Ignorance, prejudice and religious taboos are combining to challenge Indonesia’s efforts to fight HIV/AIDS.
The number of HIV cases is this country of 240 million people is rising. Statistics on the number of people infected range
from 70,000 to 300,000 but whatever the number, officials say it is just the tip of the iceberg.
The government’s condom use campaign is in limbo, thanks to religious and moral crusaders who vigorously oppose efforts
to promote safe sex. The national family planning agency once ran a high-profile condom use program, even installing condom
vending machines in key areas but it had to pull back when its initiatives were met with resistance and its offices attacked.
Taboos are just part of the problem. Authorities also need to address the paranoia surrounding HIV/AIDS. The Jakarta Globe reports the case of a lawmaker in Bali, who blames the spread of the disease on the increase of cafes on the island. “Cafes have spread into remote villages on the island. The condition is worrying because of the high spread of HIV and AIDS,” it quotes an official of the Bali Representative Council as saying.

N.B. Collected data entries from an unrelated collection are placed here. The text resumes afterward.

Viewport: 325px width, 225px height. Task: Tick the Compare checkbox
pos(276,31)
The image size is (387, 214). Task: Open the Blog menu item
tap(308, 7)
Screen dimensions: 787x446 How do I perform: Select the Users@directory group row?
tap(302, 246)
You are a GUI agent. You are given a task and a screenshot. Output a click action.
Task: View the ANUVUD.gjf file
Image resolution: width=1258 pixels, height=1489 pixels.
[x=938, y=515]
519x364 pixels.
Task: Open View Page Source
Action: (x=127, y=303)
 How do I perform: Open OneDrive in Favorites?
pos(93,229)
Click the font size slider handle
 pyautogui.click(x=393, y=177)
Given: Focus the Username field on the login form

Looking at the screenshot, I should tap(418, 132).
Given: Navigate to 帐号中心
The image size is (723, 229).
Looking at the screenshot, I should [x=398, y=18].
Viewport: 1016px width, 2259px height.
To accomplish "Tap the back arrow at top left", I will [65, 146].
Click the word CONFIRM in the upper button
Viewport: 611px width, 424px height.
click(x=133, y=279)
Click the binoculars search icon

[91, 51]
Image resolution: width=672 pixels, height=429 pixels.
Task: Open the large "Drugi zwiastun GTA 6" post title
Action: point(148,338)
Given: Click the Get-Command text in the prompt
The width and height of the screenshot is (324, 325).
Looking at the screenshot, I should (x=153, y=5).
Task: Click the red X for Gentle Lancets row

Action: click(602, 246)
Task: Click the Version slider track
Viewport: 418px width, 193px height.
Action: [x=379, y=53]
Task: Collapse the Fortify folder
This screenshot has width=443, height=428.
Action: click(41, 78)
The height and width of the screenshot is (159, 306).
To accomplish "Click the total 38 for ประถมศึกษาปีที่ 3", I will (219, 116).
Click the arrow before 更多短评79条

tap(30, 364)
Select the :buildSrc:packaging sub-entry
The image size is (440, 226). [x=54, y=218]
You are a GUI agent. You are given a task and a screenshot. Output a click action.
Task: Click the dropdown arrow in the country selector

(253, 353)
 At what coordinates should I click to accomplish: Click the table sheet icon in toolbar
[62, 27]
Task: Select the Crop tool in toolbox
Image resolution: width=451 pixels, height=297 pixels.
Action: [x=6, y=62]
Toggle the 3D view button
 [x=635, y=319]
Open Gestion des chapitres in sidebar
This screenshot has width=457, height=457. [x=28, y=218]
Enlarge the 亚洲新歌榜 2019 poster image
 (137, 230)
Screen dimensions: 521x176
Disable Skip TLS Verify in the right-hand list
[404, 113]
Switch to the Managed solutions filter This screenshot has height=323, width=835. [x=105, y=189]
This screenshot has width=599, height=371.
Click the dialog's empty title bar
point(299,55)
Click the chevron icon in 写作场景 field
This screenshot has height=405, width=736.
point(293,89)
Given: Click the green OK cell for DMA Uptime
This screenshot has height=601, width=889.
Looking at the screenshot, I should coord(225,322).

In the capital, Jakarta, a school caused a stir when it refused to admit a six-year-old girl because her father is HIV-positive. The Jakarta Globe said the school demanded that the student undergo testing to see if she has been infected. Ironically, this happened on World AIDS Day. The school apologized for its action a few days later and said it was done out of ignorance. The child’s father accepted the apology and said what is important is for children not to fall victim to prejudice and discrimination against people living with HIV/AIDS.